Ces deux degrés supplémentaires en période de végétation - d'avril à octobre - ne sont pas anodins pour la viticulture du littoral. Pour l'heure, ce réchauffement peut même être qualifié de bénéfique pour la qualité et la réputation des vins produits dans le canton.
"On n'est pas dans une situation dramatique. On a des solutions possibles. Finalement, la situation est relativement confortable, mais les modifications du climat impliquent qu'on aura peut-être besoin de certains changements", explique Valentin Comte, doctorant en climatologie appliquée à l'Université de Neuchâtel, dans le 12h45.
Car d'ici 2050, la température de la région pourrait prendre deux degrés supplémentaires. Conséquence: d'un climat viticole historiquement froid, le canton de Neuchâtel pourrait basculer dans un climat chaud.
Planter plus haut ou d'autres cépages
Depuis trois ans, Valentin Comte cherche à comprendre comment le vignoble neuchâtelois devrait s'adapter à ce changement. Jeudi, il a présenté ses résultats aux vigneronnes et vignerons de la région.

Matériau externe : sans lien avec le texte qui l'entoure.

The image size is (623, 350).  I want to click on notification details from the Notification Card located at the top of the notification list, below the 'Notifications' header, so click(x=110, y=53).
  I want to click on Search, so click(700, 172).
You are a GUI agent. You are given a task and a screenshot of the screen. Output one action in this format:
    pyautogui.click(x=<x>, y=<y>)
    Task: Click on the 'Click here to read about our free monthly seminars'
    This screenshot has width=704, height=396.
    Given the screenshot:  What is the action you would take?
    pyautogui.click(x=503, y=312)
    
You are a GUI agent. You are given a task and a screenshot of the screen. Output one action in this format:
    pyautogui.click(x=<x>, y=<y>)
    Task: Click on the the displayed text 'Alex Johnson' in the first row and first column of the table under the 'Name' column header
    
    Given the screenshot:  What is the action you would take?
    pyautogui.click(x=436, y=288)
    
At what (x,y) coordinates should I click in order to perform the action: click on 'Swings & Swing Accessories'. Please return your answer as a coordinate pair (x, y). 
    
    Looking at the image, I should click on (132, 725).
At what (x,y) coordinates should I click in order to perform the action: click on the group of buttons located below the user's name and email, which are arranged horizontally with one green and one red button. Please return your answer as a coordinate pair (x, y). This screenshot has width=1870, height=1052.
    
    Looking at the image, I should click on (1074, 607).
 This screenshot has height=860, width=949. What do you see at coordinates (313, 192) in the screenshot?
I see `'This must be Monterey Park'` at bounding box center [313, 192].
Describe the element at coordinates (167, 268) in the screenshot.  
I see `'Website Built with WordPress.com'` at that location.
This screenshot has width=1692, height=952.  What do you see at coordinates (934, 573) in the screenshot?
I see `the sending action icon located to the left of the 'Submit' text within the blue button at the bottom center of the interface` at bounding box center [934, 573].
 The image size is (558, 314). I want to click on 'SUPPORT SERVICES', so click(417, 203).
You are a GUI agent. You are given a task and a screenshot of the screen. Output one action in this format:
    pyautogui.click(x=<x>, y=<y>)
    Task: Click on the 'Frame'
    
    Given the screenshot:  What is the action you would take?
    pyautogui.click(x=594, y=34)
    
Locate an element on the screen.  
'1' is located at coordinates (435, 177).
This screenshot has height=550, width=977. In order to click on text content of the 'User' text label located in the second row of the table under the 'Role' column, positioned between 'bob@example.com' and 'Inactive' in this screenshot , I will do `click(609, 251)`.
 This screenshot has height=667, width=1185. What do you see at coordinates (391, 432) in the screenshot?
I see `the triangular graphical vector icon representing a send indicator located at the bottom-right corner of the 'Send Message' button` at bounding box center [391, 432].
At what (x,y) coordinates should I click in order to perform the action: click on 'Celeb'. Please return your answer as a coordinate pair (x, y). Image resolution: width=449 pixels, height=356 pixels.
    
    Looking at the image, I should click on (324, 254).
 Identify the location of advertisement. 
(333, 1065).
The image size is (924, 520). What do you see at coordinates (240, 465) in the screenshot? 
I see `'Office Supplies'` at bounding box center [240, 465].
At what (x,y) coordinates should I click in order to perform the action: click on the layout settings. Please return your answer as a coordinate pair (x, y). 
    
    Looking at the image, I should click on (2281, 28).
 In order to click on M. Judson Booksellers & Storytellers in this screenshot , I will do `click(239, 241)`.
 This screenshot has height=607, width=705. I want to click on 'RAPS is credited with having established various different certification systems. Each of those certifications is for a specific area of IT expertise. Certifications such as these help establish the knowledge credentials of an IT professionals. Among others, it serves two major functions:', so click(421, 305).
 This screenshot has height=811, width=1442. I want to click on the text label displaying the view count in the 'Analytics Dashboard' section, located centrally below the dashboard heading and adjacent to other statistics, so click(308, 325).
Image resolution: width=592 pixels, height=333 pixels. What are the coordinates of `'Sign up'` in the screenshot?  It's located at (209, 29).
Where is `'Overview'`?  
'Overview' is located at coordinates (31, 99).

"Les pinots noirs sont implantés en bas du canton, au bord du lac dans des zones très chaudes. On aurait peut-être intérêt à les voir se déplacer plus haut en altitude, vers 700 mètres - contre 500 mètres actuellement - pour gagner en fraîcheur", développe le chercheur, également interrogé dans La Matinale.
Autre solution proposée, cultiver d'autres sortes de cépages, qui apprécient des climats plus chauds. "On pourrait changer de type au profit de cépages plus thermophiles. C'est le cas, par exemple, du merlot, du malbec, de la syrah ou du cabernet", détaille Valentin Comte.
Pour le climatologue, l'idéal serait même de combiner les deux solutions, mais cela impliquerait un changement des habitudes de consommation, dans un canton où le pinot noir est roi, représentant 55% du vignoble neuchâtelois.
La vigne, cette plante résistante
Vigneron-encaveur à Boudry, François Gasser travaille avec une quinzaine de cépages, dont du merlot, qu'il cultive depuis une quarantaine d'années. Il n'est pas certain que cette espèce est celle qui résistera le mieux au changement climatique.
Dans La Matinale, le Boudrysan se dit inquiet pour l'évolution de son métier, mais il estime que la vigne est plus résistante que d'autres fruits et légumes. "Avant de changer de cépages, je pense qu'il faut s'interroger sur le sort d'autres espèces, comme les salades ou les pommes, qui sont plus sensibles au changement climatique que la vigne, qui est une plante des régions arides."
De son côté, Olivier Lavanchy est également sceptique, notamment au regard de la météo: "Planter des cépages beaucoup plus tardifs pour éviter que le raisin ne soit trop mûr, c'est toujours difficile. Si vous avez une année comme 2021, ça ne va pas mûrir. Que faire du raisin? On risque de ne pas avoir la qualité recherchée."
"L'étude valide nos impressions"
Quoi qu'il en soit, cette étude neuchâteloise pousse le monde viticole à la réflexion. "J'ai trouvé cette présentation intéressante. Elle valide nos impressions pour la suite", déclare Yann Van Vlaenderen, ingénieur oenologue au Château d'Auvernier.
Et de développer: "Il est sûr que ce n'est pas pour l'année prochaine, ni la suivante, mais pour l'avenir, les générations suivantes. On va pouvoir réfléchir à tout ça, que ce soit dans le choix des portes-greffes et dans les méthodes culturales."
Les chercheurs de l'Unine travaillent actuellement à faciliter l'accès à leurs résultats. Objectif: appuyer les viticulteurs dans leurs réflexions sur l'avenir du vignoble neuchâtelois.